Jakarta, Jurnaltivi.com – Kementerian Pertanian Republik Indonesia (Kementan) menegaskan bahwa dugaan korupsi senilai Rp 27 miliar yang melibatkan Indah Megahwati, mantan pejabat di lingkungan Kementan, bukanlah fitnah, melainkan berdasarkan pengakuan, bukti awal, serta hasil audit investigatif Inspektorat Jenderal.
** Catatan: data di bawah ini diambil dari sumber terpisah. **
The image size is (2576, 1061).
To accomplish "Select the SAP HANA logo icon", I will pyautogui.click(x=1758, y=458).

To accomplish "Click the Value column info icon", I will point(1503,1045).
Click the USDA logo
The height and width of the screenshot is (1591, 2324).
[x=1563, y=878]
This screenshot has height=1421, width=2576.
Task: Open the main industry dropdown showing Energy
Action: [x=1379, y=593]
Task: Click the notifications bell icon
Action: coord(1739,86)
Menanggapi pernyataan Indah Megahwati dalam sebuah podcast yang beredar di ruang publik, Kepala Biro Komunikasi dan Layanan Informasi Kementerian Pertanian, Moch. Arief Cahyono, menegaskan bahwa klaim yang menyebut dirinya difitnah tidak sesuai dengan fakta dan proses hukum yang berjalan.
“Kasus ini bukan opini atau narasi sepihak. Perkara ini terbongkar dari pengakuan dan diperkuat audit investigatif resmi Inspektorat. Jadi tidak benar jika disebut sebagai fitnah,”tegas Kepala Biro Komunikasi dan Layanan Informasi Kementerian Pertanian, Moch. Arief Cahyono.
Kasus ini terbongkar setelah Deni, pejabat bawahan Indah Megahwati, membuka secara gamblang modus permainan proyek dan mengakui telah menerima dana sebesar Rp 10 miliar. Pengakuan tersebut menjadi pintu masuk pengungkapan perkara secara menyeluruh.